RNA analysis. RNA extractions from all patient samples were carried out using Bioline’s (London, UK) RNA extraction kit according to manufacturer’s instructions. Equal amounts of RNA were reverse transcribed using Applied Biosystems (Foster City, CA) high capacity cDNA reverse transcription kit according to manufacturer’s instructions. Real-time PCR was performed using SensiFAST Probe Hi-ROX kit (Bioline) incorporating predesigned gene expression assays for genes shown (Applied Biosystems). Expression was normalized to 18 s ribosomal RNA. Samples were assayed on an Applied Biosystems 7900HT Fast Real-Time PCR System.

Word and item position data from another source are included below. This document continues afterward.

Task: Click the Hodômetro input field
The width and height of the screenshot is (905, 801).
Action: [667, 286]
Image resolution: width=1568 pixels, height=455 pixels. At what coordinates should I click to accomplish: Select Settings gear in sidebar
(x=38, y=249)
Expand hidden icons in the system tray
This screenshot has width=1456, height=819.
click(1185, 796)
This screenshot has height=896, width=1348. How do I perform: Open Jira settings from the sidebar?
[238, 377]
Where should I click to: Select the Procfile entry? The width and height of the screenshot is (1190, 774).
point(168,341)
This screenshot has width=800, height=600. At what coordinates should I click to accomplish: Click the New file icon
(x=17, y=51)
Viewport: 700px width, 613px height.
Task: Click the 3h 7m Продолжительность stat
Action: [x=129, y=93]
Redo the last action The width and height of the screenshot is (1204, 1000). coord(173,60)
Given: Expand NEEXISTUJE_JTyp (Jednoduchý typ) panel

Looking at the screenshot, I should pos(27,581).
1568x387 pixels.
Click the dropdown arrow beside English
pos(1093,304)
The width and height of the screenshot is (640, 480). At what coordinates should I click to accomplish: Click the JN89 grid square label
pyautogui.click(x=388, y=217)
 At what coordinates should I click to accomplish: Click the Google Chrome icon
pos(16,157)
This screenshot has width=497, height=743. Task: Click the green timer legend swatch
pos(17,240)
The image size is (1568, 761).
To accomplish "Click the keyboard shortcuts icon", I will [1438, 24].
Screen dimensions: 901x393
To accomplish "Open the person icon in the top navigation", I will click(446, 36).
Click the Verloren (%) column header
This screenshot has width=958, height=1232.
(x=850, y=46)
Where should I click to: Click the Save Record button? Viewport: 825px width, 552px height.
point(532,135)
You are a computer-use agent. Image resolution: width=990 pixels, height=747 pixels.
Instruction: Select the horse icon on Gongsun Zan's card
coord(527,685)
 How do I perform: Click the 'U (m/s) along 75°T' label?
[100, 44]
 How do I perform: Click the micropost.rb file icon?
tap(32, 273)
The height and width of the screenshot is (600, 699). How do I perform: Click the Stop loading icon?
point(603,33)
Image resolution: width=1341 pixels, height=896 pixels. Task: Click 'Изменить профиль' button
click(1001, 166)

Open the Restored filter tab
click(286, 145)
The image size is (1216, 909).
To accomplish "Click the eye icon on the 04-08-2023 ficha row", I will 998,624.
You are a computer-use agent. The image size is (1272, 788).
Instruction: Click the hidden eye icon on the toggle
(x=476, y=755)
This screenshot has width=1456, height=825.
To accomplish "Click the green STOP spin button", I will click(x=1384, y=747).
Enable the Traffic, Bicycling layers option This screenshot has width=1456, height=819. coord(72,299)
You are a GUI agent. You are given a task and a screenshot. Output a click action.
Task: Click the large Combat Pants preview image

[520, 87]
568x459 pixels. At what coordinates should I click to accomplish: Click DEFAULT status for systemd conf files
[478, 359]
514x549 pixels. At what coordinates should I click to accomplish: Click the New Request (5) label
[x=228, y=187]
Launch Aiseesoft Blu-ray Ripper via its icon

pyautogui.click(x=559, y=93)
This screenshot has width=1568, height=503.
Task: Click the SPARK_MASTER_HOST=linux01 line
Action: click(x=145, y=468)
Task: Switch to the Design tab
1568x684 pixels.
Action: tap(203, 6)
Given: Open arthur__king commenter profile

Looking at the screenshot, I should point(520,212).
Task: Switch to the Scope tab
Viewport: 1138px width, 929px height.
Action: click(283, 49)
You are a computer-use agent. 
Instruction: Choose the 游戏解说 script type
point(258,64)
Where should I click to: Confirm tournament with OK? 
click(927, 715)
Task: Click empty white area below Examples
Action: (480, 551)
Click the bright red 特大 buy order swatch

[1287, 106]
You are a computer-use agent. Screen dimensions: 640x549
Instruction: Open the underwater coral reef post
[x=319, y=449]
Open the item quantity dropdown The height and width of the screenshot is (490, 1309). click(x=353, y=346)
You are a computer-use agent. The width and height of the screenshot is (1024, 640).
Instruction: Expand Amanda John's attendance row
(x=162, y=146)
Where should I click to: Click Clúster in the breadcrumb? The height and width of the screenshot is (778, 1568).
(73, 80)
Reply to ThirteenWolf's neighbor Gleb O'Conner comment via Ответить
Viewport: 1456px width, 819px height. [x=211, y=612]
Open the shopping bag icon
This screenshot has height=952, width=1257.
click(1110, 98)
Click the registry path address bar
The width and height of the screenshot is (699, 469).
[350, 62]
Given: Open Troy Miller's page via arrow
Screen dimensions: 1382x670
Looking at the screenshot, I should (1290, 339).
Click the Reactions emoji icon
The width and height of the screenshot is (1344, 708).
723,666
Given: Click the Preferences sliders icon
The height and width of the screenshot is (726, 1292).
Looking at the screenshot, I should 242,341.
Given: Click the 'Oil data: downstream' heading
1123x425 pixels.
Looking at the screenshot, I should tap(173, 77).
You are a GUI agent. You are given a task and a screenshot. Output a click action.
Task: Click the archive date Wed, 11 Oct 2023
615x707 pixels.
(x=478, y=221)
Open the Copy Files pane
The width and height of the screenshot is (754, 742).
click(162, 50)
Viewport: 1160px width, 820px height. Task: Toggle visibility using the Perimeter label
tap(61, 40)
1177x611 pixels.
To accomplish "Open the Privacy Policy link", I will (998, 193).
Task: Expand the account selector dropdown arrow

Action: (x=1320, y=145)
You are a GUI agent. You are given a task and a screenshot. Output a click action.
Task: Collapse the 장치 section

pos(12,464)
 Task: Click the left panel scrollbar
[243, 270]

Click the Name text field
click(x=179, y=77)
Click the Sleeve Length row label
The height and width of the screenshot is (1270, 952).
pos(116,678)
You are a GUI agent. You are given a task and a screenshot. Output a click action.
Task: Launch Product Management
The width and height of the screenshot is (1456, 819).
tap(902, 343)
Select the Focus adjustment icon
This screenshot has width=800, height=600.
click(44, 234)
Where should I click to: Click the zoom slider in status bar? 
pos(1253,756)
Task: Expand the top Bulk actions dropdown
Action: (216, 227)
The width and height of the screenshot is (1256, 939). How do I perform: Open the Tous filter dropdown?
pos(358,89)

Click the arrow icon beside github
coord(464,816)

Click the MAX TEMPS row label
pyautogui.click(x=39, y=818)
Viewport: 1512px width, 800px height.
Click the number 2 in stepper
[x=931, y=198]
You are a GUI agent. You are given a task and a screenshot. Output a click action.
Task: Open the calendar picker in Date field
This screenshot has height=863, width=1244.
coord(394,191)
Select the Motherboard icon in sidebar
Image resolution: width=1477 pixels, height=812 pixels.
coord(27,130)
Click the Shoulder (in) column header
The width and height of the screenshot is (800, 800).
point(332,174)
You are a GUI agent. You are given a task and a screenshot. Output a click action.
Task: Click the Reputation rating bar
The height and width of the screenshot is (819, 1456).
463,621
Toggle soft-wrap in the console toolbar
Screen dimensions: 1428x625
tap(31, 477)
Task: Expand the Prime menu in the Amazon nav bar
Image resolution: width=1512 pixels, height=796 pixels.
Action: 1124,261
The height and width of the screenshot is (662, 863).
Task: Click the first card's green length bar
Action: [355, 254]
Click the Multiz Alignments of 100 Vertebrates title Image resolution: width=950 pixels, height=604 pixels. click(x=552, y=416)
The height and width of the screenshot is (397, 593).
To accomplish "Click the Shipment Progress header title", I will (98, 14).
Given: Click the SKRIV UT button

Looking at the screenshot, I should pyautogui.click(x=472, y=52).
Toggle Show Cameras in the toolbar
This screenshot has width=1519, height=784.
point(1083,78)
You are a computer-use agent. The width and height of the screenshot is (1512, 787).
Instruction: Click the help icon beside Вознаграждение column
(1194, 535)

Statistics. Data are presented as mean±s.e.m. unless otherwise stated. Statistical significance was determined with one-way analysis of variance with post hoc analysis or the unpaired students t-test as outlined in the figure legends. Real-time quantitative PCR expression data, following 2-ΔΔCt analysis were subjected to the Mann–Whitney t-test. All statistical tests were performed using Prism6 software (GraphPad Software, La Jolla, CA). A P-value of 0.05 was considered significant.